In other words, if deposits “leave” today, they will have to return tomorrow or the day after. Furthermore, we must not forget that the key role played by interest rates in bringing the money market into equilibrium. There is a rate at which flows would stabilize. And that level is not infinite. This what the experience of dollarized countries tells us.
Second, the flip side of peso demonetization is de facto dollarization—i.e., the spontaneous adoption of the dollar as a currency by the private sector (against the wishes and policies of the government). According to the latest official statistics, the private sector’s net liquid international position as of December 31, 2024, amounted to US$286.6 billion (40% of GDP at the official dollar rate and 48% at the blue dollar rate). This figure does not include undeclared liquidity, which according to some sources could be as high as US$100 billion.
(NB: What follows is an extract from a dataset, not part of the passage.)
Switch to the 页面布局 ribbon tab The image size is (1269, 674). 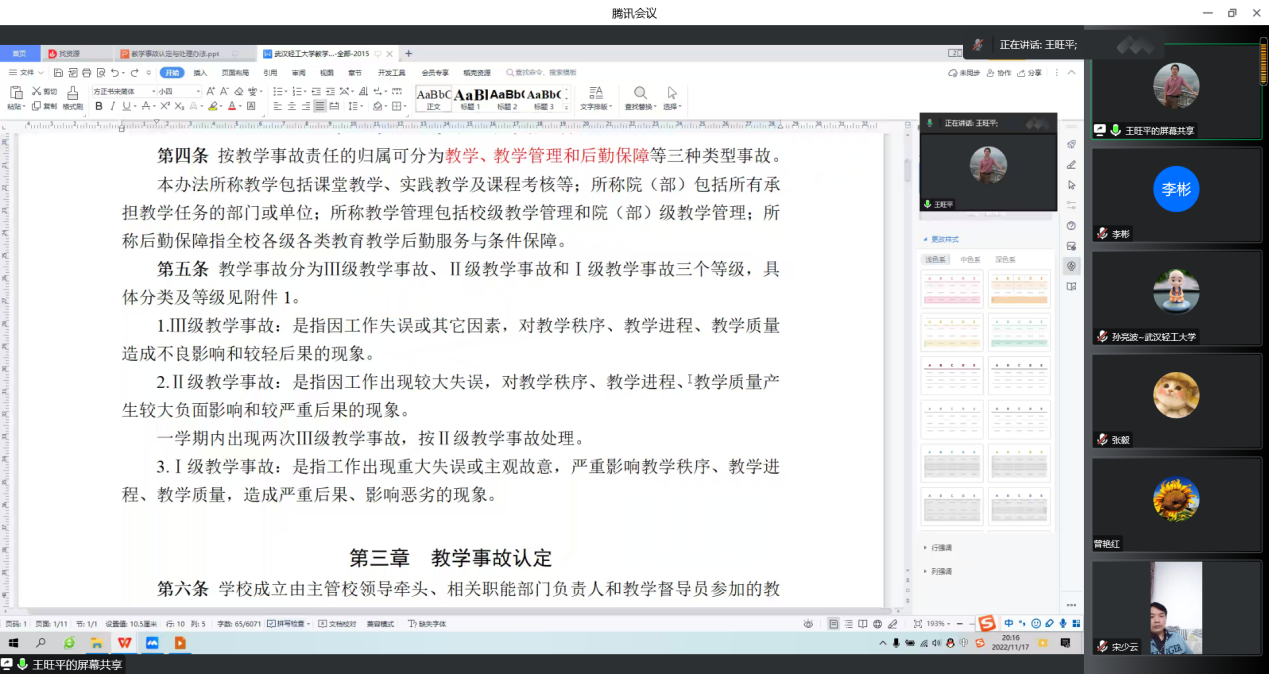(x=235, y=73)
Why and how would the Argentine private sector accumulate more dollars than it already has? The obvious answer is that it would do so if it could acquire them cheaply—that is, if the government offered to sell them below the market exchange rate. Under any scenario, acquiring dollars would require liquidating meager peso savings (but not transactional liquidity) and/or obtaining peso financing at low interest rates (which does not exist).
When considering the likelihood of a deposit run under dollarization, it is worth noting that as of January 2025, the private sector held dollar deposits in the banking system in an amount close to US$31 billion. These deposits were backed by nearly US$6.9 billion in cash in banks’ vaults, US$14 billion in short-term loans to the private sector, and US$13 billion in reserves deposited (“encajes”) at the BCRA. Given that net international reserves were negative as of such date, we can conclude that these deposits were backed by less than 20% in liquid assets. Yet, they didn’t “go” anywhere. In fact, dollar deposits have almost doubled since December 2023.
As long as the government can credibly maintain a primary fiscal surplus and the banking system has no incentives to originate poor-quality credit assets (aka gaucho banking), the risk of a deposit run will be relatively low. In fact, given the relatively large share of government securities in bank’s balance sheets, the quality of the assets that back deposits would continue to increase.
To conclude, a properly designed and implemented official dollarization would not only not increase the risk of a bank run, but also could actually reduce if banks remain properly supervised and capitalized and the government maintains fiscal discipline. For starters, the devaluation premium would disappear and interest rates would fall, which would improve banks' asset quality. Increased confidence would contribute to increased monetization, which, in turn, would increase profitability and strengthen the soundness of the banking system.